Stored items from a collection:
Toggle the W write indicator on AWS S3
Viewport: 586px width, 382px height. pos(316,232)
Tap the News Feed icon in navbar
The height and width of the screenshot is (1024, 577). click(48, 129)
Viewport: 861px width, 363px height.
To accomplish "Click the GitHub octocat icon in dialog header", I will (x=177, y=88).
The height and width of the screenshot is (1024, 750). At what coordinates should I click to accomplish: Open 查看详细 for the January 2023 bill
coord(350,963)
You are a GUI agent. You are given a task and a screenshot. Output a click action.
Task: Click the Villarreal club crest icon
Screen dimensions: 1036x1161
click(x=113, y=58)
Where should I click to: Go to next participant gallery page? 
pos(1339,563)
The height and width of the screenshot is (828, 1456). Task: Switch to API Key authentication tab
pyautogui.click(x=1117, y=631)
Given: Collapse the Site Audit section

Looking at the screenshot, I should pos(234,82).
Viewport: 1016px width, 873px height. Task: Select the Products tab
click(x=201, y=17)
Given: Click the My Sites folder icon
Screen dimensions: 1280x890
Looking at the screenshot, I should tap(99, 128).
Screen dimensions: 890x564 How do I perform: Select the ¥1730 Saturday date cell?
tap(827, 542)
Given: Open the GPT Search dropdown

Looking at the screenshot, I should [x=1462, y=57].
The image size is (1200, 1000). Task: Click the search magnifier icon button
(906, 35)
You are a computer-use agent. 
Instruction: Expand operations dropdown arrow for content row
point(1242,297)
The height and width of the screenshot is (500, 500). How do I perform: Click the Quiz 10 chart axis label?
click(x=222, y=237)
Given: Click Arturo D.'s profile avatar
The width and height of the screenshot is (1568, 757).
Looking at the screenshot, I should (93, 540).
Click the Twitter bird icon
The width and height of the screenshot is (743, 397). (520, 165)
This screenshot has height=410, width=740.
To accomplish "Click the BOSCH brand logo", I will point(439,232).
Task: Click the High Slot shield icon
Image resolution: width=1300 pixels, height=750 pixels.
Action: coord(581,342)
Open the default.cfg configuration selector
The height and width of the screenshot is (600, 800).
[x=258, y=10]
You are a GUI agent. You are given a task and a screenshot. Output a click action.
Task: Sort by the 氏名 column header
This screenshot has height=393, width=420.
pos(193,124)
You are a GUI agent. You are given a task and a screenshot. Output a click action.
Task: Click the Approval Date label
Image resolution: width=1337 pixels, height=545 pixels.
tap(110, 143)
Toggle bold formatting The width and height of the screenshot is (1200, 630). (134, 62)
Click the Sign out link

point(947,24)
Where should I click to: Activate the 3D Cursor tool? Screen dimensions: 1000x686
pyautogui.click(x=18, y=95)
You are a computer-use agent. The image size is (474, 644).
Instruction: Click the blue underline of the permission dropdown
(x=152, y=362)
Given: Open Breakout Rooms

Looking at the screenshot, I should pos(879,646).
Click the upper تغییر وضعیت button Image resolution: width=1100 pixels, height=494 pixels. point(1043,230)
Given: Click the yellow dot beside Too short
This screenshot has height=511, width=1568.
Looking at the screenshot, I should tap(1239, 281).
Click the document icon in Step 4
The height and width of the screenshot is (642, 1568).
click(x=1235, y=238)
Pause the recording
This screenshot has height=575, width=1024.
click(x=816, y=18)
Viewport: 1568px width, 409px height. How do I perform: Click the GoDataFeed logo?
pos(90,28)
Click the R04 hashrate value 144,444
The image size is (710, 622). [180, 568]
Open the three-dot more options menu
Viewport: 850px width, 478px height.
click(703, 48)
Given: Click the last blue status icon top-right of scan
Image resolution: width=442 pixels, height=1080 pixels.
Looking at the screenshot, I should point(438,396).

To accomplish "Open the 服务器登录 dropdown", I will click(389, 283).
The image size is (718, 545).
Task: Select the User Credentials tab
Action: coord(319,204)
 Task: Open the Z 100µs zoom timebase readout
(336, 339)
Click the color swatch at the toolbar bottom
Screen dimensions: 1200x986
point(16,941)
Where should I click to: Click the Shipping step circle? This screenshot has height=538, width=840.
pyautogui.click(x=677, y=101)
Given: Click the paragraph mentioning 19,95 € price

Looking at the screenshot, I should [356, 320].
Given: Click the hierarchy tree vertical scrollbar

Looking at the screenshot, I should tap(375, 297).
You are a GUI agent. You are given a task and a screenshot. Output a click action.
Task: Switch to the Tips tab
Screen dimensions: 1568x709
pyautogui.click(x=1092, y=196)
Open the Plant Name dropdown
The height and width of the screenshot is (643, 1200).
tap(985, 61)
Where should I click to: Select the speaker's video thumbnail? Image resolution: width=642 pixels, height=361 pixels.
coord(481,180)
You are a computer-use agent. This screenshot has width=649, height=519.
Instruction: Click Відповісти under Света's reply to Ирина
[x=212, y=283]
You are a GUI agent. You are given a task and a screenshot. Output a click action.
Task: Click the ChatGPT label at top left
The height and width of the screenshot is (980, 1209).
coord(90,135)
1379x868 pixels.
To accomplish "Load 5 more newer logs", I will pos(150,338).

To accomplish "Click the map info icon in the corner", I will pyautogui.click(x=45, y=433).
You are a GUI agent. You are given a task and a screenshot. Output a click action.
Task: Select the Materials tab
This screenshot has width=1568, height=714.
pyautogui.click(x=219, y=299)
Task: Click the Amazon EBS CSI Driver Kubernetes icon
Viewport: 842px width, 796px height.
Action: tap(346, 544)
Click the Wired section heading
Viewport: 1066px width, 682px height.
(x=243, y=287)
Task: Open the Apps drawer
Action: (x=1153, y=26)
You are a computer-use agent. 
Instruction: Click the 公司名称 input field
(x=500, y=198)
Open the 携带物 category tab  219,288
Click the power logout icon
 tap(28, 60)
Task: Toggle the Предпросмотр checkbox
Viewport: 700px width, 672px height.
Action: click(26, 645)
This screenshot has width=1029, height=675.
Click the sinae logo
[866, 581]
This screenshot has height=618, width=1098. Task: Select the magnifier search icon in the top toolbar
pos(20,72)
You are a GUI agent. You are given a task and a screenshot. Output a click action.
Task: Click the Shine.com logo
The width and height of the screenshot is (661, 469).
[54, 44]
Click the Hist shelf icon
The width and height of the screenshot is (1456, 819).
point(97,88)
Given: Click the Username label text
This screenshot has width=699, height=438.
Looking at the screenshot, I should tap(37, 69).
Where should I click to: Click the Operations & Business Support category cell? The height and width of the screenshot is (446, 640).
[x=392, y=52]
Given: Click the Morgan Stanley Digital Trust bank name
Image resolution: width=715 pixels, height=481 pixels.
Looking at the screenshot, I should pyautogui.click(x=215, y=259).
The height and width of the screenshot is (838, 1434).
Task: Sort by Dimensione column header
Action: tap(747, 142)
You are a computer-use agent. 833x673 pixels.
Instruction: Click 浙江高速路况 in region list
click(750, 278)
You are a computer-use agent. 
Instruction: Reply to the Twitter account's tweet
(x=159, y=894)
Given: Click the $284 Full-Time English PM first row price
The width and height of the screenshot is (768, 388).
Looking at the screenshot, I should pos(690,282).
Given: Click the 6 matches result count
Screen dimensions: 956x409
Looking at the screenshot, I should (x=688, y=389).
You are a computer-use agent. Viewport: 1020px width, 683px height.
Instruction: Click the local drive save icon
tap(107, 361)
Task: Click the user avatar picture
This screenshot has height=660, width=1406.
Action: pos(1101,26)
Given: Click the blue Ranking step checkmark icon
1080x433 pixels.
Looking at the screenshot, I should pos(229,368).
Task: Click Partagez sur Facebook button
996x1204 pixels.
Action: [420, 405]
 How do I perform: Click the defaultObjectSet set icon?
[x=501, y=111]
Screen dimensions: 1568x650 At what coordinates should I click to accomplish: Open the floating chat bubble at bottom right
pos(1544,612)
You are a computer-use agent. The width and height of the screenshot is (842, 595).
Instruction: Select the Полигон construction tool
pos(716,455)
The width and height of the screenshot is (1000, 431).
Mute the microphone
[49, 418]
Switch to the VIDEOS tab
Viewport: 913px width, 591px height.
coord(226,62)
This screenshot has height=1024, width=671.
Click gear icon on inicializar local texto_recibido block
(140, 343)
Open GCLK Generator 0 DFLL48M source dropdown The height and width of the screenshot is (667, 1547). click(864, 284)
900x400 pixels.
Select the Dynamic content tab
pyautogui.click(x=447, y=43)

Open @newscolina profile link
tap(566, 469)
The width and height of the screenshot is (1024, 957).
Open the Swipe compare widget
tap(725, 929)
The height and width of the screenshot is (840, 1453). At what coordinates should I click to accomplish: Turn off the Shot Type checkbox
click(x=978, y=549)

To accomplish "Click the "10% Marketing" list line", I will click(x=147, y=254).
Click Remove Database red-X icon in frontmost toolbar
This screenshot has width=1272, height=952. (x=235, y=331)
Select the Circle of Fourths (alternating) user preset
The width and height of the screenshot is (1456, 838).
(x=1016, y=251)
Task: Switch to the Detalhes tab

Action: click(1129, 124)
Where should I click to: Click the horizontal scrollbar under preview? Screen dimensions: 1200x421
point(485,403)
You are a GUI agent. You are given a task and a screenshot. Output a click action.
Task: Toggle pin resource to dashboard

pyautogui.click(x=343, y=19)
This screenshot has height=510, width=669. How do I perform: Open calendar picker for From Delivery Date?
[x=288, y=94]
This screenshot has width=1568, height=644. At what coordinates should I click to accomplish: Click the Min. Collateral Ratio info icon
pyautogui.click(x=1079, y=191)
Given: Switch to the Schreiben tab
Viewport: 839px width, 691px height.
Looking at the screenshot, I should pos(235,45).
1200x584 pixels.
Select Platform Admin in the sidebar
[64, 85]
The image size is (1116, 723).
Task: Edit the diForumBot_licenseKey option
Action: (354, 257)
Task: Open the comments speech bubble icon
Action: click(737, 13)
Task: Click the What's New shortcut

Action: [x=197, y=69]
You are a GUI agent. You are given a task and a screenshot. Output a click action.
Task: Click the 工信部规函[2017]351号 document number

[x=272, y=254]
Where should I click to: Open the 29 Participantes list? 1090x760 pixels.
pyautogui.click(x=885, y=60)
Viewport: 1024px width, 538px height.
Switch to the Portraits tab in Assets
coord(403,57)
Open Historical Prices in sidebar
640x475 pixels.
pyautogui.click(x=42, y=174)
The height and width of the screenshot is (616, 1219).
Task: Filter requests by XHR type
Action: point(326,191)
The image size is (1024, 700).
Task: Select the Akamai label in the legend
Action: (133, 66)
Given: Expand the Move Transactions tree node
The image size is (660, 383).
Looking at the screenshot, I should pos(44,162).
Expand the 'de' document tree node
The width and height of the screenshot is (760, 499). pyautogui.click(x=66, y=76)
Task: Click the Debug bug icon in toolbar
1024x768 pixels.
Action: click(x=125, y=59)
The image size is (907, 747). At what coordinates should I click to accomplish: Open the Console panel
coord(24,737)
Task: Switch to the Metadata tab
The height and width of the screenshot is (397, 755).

◆ YOUR ASSIGNMENT
Print exactly the lines above from the one with "The height and width of the screenshot is (500, 500)." to the one with "Task: Click the High Slot shield icon", including both.

◆ REPLY TO THE TASK
The height and width of the screenshot is (500, 500). How do I perform: Click the Quiz 10 chart axis label?
click(x=222, y=237)
Given: Click Arturo D.'s profile avatar
The width and height of the screenshot is (1568, 757).
Looking at the screenshot, I should (93, 540).
Click the Twitter bird icon
The width and height of the screenshot is (743, 397). (520, 165)
This screenshot has height=410, width=740.
To accomplish "Click the BOSCH brand logo", I will point(439,232).
Task: Click the High Slot shield icon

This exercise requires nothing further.